> [EXERCISE TASK]: Copy verbatim the portion of the material below that begins with the line containing "Where should I click to: Toggle" and ends with the line containing "click(x=555, y=585)", including both boundary lines.

[begin EXTRACTED ENTRIES]

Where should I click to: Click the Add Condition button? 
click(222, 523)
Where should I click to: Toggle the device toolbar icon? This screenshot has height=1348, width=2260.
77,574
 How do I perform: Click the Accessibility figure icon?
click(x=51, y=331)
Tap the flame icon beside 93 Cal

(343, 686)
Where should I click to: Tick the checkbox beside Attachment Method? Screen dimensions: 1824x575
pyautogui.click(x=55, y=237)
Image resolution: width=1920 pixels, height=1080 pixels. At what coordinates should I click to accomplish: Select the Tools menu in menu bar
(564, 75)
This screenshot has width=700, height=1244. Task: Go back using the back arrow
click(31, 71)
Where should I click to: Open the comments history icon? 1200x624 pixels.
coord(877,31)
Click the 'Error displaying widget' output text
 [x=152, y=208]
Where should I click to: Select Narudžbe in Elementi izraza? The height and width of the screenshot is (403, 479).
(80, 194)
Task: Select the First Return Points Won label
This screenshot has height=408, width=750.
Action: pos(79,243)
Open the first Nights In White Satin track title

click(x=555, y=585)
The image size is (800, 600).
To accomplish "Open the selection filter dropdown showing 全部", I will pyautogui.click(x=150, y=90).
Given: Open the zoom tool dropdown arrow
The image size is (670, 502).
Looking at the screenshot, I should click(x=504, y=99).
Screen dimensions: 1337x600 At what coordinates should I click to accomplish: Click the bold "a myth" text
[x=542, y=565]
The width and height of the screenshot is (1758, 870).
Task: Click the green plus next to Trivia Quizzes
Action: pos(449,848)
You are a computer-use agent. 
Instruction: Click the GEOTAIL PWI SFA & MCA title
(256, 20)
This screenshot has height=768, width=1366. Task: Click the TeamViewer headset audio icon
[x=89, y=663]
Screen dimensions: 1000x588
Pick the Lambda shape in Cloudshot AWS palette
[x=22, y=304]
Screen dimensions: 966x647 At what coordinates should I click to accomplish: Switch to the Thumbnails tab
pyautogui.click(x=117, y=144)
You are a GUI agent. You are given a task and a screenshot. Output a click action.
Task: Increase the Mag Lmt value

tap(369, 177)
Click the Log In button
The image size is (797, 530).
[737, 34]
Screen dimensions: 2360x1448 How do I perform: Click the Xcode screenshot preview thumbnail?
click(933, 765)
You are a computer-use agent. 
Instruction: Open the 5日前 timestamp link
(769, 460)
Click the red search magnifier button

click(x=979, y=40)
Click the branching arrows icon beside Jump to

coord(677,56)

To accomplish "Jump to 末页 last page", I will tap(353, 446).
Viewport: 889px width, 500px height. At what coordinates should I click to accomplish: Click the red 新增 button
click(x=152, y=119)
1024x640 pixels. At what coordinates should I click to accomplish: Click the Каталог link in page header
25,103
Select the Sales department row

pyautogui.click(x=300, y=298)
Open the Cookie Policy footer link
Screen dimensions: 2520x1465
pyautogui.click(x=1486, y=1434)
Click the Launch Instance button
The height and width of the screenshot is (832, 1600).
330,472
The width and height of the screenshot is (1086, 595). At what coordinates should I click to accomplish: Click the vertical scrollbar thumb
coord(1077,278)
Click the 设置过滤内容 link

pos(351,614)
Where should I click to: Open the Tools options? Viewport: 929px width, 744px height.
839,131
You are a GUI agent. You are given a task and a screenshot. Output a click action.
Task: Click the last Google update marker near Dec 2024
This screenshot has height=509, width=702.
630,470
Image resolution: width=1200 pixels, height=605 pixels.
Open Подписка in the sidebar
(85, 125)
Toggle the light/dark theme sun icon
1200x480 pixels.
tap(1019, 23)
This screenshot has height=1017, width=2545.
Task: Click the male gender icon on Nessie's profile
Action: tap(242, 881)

[end EXTRACTED ENTRIES]

> [ANSWER TO THE TASK]:
Where should I click to: Toggle the device toolbar icon? This screenshot has height=1348, width=2260.
77,574
 How do I perform: Click the Accessibility figure icon?
click(x=51, y=331)
Tap the flame icon beside 93 Cal

(343, 686)
Where should I click to: Tick the checkbox beside Attachment Method? Screen dimensions: 1824x575
pyautogui.click(x=55, y=237)
Image resolution: width=1920 pixels, height=1080 pixels. At what coordinates should I click to accomplish: Select the Tools menu in menu bar
(564, 75)
This screenshot has width=700, height=1244. Task: Go back using the back arrow
click(31, 71)
Where should I click to: Open the comments history icon? 1200x624 pixels.
coord(877,31)
Click the 'Error displaying widget' output text
 [x=152, y=208]
Where should I click to: Select Narudžbe in Elementi izraza? The height and width of the screenshot is (403, 479).
(80, 194)
Task: Select the First Return Points Won label
This screenshot has height=408, width=750.
Action: pos(79,243)
Open the first Nights In White Satin track title

click(x=555, y=585)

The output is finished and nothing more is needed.